Nesse cenário, as ações de despejo estão em alta em 2021. No estado de São Paulo, o número de ações com pedido de despejo aumentou 79% no primeiro trimestre de 2021, em comparação com o mesmo período de 2020.
Até 2019, o Brasil registrava um déficit habitacional de 5,8 milhões de moradias, classificadas entre domicílios precários, de coabitação e com um aluguel elevado, segundo levantamento da Fundação João Pinheiro. Assim, com o aumento do desemprego, a alta dos alimentos e a diminuição no valor do auxílio emergencial em 2021, diversas famílias perderam suas moradias e passaram a viver nas ruas ou ocupações – seja de terrenos ou prédios que não cumprem a função social.

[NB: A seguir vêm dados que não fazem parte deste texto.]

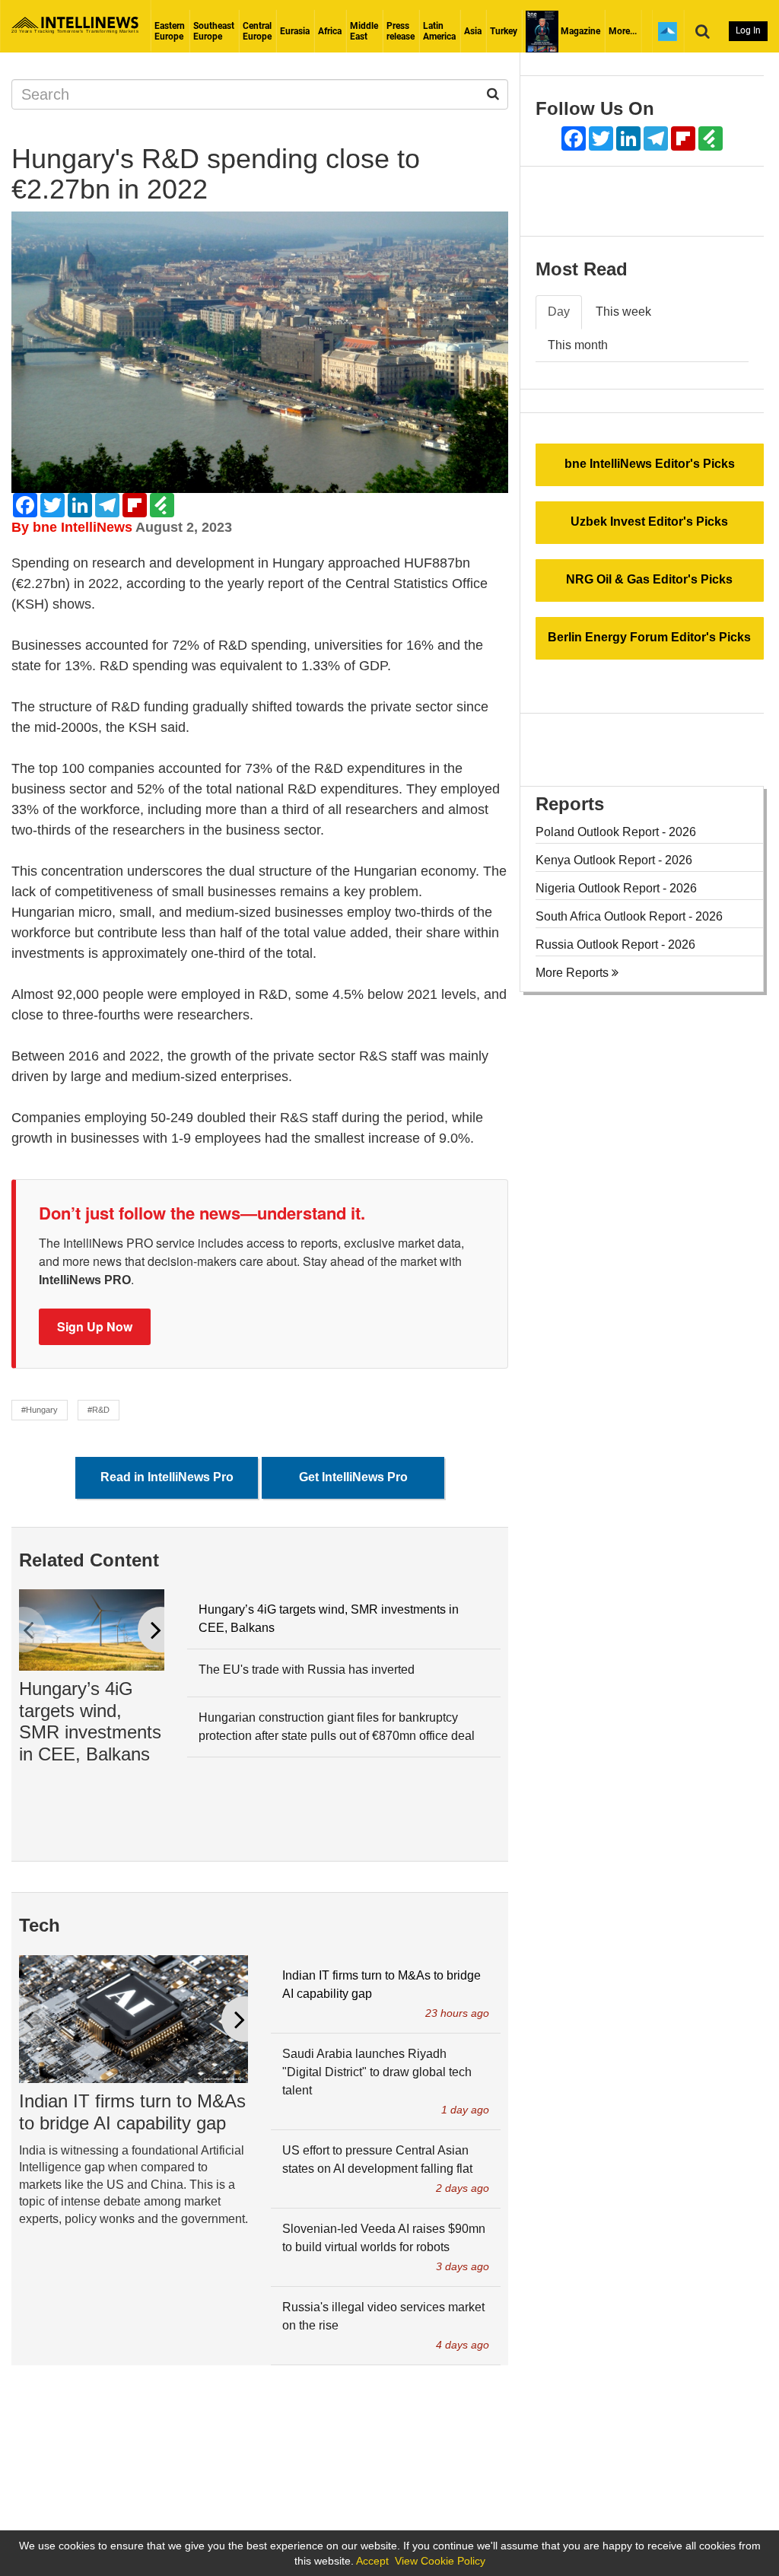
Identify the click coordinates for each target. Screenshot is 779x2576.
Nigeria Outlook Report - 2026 (616, 888)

A geógrafa Sharon Dias destaca em entrevista ao Politize! que o desequilíbrio no caso brasileiro não está na ocupação de terrenos ociosos nas grandes metrópoles, mas sim no fato de que estes terrenos bem localizados não cumprem sua função social, exigência estabelecida no artigo 5º da Constituição brasileira. A função social se refere a propriedades rurais e urbanas, as quais devem colaborar, de alguma forma, com o desenvolvimento justo da sociedade. É com base neste princípio que movimentos sociais e de moradia ocupam terrenos e prédios abandonados por seus proprietários.
Ela destaca que esse contexto dificulta o cumprimento das metas internacionais voltadas para habitação, como é o caso da Agenda 2030 e dos Objetivos de Desenvolvimento Sustentável (ODS), da ONU, da qual o Brasil é signatário, e que em seu ODS 11 destaca a meta de “garantir o acesso de todos à habitação segura, adequada e a preço acessível, e aos serviços básicos e urbanizar as favelas”. Por isso, nesse dia mundial do habitat, lutamos pelo Despejo Zero.
Ana Moraes é formada pelo Pronera em Serviço Social na UFRJ. Faz parte da Coordenação Nacional do MST.